SKORPI0
Lifer
- Jan 18, 2000
- 18,431
- 2,357
- 136
Something interesting to read....
Android Security Test
Android Security Test
As mentioned before, Carrier IQ is rootkit software. It listens on the phones for commands contained in tasking profiles sent a number of ways and returns whatever metric was asked for.
Profile transmission can occur in a variety of ways, including pushing the data collection profile to the target device, sending a message, such as an SMS, to the target device prompting it to retrieve the data collection profile, and preparing the data collection profile for download the next time the target device contacts SQP 201 such as when it uploads a metrics package. Such profile transmission to the SQC 402 residing on the target device(s) may be achieved using any of a variety of transport mechanisms and standards including Short Message Service (SMS), Hypertext Transport Protocol (HTTP), Hypertext Transport Protocol Secure (HTTPS), Wireless Application Protocol (WAP) Push, IP-based Over-the-Air (IOTA) protocol, OMA/DM, or other protocols that are known in the art or that may be developed in the future. From (http://www.patents.com/us-7609650.html)
IQ Insight Experience Manager uses data directly from the mobile device to give a
precise view of how the services and the applications are being used, even if the
phone is not communicating with the network. (From http://www.carrieriq.com/company/PR.Experience_Manager.CTIA-09.090325.pdf )
See the below process flow
So theres a remote portal?From training documents found we get an insight to the Carrier IQ Portal. Devices are displayed to the portal operator by individual phone Equipment ID and Subscriber IDs. The portal administrator can put devices into categories and see devices in California that have dropped calls at 5pm.
The down side to all of this is the portal administrator is also able to task a single phone with a profile containing any combinations of metric and trigger. From leaked training documents we can see that portal operators can view and task metrics by equipment ID, subscriber ID, and more. So instead of seeing dropped calls in California, they now know Joe Anyones location at any given time, what he is running on his device, keys being pressed, applications being used.
Why do you keep calling CarrierIQ a rootkit?
The definition of rootkit from wikipedia is exactly what CarrierIQ is.
A rootkit is software that enables continued privileged access to a computer while actively hiding its presence from administrators by subverting standard operating system functionality or other applications. The term rootkit is a concatenation of root (the traditional name of the privileged account on Unix operating systems) and the word kit (which refers to the software components that implement the tool)

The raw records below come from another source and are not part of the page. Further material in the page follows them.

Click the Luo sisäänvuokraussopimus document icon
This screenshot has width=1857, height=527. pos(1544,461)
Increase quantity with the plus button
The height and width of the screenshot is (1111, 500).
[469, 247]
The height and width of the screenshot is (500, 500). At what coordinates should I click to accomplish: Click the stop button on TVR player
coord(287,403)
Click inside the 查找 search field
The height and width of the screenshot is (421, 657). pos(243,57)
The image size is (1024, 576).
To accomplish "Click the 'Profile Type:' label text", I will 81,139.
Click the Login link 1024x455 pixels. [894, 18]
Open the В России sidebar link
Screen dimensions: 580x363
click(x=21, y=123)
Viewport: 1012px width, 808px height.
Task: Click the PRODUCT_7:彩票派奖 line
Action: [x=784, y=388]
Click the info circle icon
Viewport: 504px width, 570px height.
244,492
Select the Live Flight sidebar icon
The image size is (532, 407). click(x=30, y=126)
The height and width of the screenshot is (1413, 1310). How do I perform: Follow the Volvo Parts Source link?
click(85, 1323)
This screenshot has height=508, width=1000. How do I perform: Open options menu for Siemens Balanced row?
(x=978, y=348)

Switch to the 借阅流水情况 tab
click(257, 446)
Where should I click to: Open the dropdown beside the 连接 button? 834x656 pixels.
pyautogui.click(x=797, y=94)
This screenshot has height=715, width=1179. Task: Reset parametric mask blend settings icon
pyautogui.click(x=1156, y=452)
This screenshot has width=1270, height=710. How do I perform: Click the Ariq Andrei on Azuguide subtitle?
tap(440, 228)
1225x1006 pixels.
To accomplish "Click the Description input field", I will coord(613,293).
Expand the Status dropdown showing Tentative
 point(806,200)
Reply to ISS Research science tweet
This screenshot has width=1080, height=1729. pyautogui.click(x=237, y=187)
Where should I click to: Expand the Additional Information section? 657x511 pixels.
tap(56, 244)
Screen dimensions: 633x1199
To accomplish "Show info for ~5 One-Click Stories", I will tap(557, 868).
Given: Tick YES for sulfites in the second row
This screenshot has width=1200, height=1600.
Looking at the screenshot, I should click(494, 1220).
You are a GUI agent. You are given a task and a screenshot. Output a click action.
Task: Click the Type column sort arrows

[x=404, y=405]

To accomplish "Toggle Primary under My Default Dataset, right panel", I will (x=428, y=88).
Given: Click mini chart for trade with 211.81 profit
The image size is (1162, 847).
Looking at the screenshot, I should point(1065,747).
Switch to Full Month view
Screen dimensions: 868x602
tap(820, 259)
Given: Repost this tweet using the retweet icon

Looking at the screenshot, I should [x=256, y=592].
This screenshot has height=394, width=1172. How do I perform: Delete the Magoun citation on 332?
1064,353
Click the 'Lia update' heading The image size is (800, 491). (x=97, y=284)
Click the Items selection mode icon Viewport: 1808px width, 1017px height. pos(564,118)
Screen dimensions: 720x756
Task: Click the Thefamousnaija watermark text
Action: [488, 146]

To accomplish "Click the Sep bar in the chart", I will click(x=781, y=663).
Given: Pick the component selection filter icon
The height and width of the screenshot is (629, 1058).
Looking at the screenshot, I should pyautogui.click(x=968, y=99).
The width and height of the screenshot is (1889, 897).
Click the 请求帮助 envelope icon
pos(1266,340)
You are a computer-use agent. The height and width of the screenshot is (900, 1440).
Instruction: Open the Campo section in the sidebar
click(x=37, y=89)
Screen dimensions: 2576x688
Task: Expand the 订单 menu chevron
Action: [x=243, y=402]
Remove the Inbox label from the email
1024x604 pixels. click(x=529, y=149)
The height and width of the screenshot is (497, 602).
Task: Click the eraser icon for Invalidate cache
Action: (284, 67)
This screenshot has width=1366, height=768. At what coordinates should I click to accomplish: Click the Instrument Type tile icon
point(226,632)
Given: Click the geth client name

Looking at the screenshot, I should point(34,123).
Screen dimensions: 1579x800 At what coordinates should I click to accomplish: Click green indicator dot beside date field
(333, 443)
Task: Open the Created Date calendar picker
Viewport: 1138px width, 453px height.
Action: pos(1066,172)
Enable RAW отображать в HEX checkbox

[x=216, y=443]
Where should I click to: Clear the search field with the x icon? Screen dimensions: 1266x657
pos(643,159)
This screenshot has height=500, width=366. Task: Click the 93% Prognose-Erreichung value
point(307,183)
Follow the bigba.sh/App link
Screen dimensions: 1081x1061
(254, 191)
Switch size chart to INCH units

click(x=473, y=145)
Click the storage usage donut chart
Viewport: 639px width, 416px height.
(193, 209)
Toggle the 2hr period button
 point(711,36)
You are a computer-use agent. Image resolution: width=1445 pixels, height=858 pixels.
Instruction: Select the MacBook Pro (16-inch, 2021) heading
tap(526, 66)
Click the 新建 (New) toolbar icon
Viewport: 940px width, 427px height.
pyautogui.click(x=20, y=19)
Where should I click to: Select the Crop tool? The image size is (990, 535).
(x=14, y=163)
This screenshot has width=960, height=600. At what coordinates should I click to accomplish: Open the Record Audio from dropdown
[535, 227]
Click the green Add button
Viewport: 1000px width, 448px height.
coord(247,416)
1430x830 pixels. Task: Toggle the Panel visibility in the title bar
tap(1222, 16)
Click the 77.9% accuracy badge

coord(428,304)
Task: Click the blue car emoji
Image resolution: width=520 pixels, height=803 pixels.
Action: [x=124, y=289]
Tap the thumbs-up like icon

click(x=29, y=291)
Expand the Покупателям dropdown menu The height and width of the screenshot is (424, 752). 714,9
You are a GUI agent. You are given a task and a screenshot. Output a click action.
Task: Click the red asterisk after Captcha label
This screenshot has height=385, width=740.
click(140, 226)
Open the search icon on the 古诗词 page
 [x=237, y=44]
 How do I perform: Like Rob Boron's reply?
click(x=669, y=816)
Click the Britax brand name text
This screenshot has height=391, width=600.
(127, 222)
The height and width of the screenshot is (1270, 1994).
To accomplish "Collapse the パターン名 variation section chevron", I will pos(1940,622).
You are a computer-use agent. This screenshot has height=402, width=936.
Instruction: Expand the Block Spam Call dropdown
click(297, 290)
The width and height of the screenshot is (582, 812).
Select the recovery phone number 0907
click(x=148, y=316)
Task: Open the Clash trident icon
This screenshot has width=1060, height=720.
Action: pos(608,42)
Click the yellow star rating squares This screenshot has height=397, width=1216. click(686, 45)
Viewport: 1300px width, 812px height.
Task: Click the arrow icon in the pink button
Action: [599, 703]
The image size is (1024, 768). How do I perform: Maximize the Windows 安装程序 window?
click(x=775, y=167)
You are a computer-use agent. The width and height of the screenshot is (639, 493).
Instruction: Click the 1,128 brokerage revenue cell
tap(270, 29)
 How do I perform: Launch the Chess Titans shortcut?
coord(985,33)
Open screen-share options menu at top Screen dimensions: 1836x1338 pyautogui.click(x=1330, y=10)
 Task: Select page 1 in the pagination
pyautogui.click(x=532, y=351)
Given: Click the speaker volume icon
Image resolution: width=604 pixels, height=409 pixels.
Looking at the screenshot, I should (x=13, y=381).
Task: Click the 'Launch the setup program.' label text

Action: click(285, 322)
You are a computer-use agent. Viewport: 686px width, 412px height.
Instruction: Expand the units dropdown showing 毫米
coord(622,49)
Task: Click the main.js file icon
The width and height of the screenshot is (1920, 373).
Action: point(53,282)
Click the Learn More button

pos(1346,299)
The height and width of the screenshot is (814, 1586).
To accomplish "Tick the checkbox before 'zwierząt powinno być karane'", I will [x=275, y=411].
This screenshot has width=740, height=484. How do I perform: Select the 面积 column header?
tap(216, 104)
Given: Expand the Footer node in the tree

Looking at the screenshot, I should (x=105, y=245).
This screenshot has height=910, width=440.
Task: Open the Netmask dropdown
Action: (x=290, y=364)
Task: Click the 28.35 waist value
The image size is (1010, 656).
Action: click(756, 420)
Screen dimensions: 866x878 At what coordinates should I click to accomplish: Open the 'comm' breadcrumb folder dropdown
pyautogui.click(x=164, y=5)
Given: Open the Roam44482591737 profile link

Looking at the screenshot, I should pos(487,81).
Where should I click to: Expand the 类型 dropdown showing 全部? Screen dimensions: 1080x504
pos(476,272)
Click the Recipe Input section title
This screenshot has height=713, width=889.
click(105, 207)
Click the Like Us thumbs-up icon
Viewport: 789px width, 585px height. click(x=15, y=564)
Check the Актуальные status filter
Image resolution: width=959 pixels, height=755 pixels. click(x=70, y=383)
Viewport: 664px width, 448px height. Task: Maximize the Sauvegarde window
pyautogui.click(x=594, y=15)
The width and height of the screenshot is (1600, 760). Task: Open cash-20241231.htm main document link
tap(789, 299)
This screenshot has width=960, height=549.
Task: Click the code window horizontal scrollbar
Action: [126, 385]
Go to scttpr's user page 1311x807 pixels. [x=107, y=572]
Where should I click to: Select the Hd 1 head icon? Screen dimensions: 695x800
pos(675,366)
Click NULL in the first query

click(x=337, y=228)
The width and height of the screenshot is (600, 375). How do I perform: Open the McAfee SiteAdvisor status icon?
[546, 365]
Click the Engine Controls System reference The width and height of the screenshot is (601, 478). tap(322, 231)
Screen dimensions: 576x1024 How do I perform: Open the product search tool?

CarrierIQ as seen in real world usage (HTC Devices especially) is nothing like the stock copies shown on the first page. All menus have been stripped, hiding it from users presence without advanced knowledge. The service also runs as user Root in ramdisk. It checks in to a server (or receives commands through other various access) with commands to allow someone undetected access.
Who is using this data?
Verizon has publicly came forward with a statement regarding their usage on Carrier IQ statistics and give users a way to stop them from selling the information outside of Verizon
https://email.vzwshop.com/servlet/website/ResponseForm?OSPECC_9_0_9hg_eLnHs_uhmpJLE
Verizon Wireless will use the following categories of information:
Mobile Usage Information:
Consumer Information:
- Addresses of websites you visit when using our wireless service. These data strings (or URLs) may include search terms you have used
- Location of your device (Location Information)
- App and device feature usage
Sprint is known to collect carrier IQ data because users have the application running reporting to them, but have no privacy policy, retention policy, or public information on what they use the data for.
- Information about your use of Verizon products and services (such as data and calling features, device type, and amount of use)
- Demographic and interest categories provided to us by other companies, such as gender, age range, sports fan, frequent diner, or pet owner (Demographics)
Do we have to Opt-In to this collection? Can it be stopped?
Devices are automatically entered into using Carrier IQ. Samsung android devices have an on off switch, but it is not easily accessible or made known to users that its even there. HTC android devices have no such off switch. Even if you purchase a phone on eBay completely off of sprint, use it on wifi only, Sprint will still be enabled to task your device with metrics because of no available off switch and Carrier IQs aggressive reporting nature across multiple protocols.
It also should be noted all the surveys and user facing dialogs have been stripped besides the below screenshots which require advanced skills to access.
Samsung screenshots thanks to k0nane on XDA See the full post where he removed carrier IQ here
Detection / Removal:
There are a few advanced methods that can be used to detect Carrier IQ. Logging Test App scanner will detect it in the kernel (use Check Props Feature), as well files used in the regular Loggers scan. This will detect Carrier IQ regardless if you are rooted or not. You can also use this app to bring out hidden menus for known versions of CIQ clients.
The only way to remove Carrier IQ is with advanced skills. If you choose to void your warranty and unlock your bootloader you can (mostly) remove Carrier IQ. Logging Test App can identify files used in logging and you can manually patch or use Pro version to automatically remove.